I’m a drummer in a metal band—not only do I play a male-dominated instrument, but I play a male-dominated genre. And I’m blonde. Triple whammy. I’ve been playing for about 13 years and I’ll float my own boat by saying that I’m a good drummer, so I’ve experienced my fair share of prejudice (“Need help carrying that equipment?” “Here, let me take that for you.” “You’re really sweet to help your boyfriend.” “Which band member are you dating?”)
A few years ago I was with a friend (let’s say more like a good acquaintance) at mutual friend’s gig and we were talking about drumming. This good acquaintance had been playing bass for many years but he had just started learning to play the drums and felt like he was progressing quickly. He’d critiqued my playing before, but I’d actually benefited from that particular feedback. However, this time, he said to me “You need to hit harder. Use your whole arms, not your wrists.” Now, let me explain something. Any professional drummer will tell you that “it’s all in the wrists.” Hitting hard does not make you a better player, even in metal; you need to value technique, feel and accuracy, and good drumming comes from the wrists.

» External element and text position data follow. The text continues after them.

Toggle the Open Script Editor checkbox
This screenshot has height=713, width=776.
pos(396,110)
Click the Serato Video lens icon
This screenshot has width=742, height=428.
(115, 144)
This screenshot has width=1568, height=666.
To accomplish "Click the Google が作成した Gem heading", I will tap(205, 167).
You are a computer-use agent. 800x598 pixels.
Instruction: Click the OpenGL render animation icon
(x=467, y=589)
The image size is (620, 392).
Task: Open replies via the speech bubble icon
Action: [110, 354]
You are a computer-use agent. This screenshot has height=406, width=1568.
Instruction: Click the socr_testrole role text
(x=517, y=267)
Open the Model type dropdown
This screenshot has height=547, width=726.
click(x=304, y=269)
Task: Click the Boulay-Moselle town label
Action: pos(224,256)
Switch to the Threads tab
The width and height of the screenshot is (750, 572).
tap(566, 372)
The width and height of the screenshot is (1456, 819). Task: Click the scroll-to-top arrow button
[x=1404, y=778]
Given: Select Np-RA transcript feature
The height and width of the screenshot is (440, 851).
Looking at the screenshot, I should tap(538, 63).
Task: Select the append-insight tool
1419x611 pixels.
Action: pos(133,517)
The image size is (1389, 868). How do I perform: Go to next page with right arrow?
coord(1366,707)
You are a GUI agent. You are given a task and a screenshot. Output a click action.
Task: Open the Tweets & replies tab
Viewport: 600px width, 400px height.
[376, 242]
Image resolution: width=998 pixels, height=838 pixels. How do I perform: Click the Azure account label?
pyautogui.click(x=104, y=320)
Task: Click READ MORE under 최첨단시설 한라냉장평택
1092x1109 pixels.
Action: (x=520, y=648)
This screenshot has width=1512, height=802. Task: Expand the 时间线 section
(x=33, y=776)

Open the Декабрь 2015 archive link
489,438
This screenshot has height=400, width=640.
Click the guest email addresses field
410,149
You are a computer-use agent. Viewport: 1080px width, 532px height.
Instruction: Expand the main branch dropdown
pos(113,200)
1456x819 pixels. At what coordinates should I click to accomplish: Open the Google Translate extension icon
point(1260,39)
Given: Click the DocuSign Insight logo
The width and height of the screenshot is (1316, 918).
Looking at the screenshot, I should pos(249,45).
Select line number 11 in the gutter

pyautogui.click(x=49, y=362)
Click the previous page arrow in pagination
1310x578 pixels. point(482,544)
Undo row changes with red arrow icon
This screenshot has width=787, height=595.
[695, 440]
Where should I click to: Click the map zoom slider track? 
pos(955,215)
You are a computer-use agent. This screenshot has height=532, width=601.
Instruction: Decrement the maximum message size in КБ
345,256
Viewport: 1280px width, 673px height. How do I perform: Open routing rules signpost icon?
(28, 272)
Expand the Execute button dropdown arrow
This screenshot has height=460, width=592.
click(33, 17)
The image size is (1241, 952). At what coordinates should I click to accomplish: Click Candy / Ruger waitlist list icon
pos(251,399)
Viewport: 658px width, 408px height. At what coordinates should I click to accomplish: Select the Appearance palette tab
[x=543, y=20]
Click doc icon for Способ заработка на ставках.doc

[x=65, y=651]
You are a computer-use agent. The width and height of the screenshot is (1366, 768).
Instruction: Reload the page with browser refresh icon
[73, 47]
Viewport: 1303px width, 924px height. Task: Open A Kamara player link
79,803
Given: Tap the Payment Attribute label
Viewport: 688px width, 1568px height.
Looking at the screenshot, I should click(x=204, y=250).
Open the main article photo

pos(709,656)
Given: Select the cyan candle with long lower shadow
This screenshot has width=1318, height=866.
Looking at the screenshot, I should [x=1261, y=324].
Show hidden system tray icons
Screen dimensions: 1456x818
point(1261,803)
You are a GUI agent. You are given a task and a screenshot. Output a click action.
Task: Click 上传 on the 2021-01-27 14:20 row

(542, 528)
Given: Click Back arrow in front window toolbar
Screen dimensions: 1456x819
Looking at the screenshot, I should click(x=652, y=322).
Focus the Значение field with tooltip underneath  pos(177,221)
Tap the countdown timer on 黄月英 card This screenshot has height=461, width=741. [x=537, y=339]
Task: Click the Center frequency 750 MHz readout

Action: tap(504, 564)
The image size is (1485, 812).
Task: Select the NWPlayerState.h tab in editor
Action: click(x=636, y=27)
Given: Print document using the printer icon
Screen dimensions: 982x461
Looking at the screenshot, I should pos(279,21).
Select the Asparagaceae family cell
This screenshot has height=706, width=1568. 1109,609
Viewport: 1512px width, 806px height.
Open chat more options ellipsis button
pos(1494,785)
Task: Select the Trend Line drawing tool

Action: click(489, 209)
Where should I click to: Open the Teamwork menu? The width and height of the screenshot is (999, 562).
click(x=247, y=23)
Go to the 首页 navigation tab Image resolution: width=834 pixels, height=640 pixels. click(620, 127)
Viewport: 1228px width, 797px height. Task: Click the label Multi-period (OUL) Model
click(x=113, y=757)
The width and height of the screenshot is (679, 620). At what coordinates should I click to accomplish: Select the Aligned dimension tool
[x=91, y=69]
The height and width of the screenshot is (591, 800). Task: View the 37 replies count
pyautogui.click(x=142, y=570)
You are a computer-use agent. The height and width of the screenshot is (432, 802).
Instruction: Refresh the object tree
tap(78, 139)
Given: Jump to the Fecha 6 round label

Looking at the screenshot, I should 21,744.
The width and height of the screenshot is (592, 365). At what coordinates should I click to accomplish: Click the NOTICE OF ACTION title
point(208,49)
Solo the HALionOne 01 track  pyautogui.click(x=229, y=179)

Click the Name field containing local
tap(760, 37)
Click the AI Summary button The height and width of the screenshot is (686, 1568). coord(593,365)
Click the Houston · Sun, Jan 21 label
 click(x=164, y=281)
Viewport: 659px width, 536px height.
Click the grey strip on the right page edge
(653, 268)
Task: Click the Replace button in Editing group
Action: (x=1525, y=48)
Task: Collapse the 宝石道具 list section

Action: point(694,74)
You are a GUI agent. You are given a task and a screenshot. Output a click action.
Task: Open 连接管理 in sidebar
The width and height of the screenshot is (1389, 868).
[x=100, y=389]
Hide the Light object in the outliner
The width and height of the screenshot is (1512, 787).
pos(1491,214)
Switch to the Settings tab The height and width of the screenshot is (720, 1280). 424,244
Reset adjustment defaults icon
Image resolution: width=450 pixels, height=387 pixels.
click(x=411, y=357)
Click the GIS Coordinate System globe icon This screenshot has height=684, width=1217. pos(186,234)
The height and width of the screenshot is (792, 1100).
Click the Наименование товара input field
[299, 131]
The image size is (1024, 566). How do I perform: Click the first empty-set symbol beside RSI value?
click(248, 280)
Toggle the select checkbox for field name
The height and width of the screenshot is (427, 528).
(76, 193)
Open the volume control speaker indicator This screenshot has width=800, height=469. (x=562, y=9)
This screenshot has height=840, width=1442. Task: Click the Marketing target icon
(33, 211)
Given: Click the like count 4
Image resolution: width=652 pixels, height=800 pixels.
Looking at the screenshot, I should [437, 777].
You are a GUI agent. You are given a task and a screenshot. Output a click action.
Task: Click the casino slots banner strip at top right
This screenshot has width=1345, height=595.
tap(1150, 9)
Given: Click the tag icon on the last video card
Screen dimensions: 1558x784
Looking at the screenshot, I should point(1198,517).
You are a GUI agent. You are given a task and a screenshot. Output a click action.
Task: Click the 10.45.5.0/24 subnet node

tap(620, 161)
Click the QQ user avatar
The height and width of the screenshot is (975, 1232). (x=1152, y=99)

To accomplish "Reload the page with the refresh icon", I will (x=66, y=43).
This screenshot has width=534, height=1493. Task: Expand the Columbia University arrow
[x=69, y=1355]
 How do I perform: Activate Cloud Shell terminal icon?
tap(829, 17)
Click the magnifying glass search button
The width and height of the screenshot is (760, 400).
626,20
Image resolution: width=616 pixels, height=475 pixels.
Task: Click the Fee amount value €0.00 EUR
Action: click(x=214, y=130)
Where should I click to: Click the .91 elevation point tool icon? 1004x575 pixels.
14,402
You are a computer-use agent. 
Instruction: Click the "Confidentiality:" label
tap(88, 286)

I told him gently. “No, it’s actually about using your wrists and getting a good snapback, like you’re drawing the sound out of the instrument. You can play more quickly and more accurately.” To which he replied: “No, it’s all in the arms, you see, I’ve started learning drums, and you just need to hit harder and get more power by bringing your arms all the way up.” This became a back-and-forth argument, where I assured him that if he would “ask any other drummer, period, if you should be playing from the wrists or the arms, and they will all tell you the same thing.”
He refused to believe me. Needless to say, it’s left me with a bad taste in my mouth and even though he now works in the same building as me I don’t want to see much of him anymore.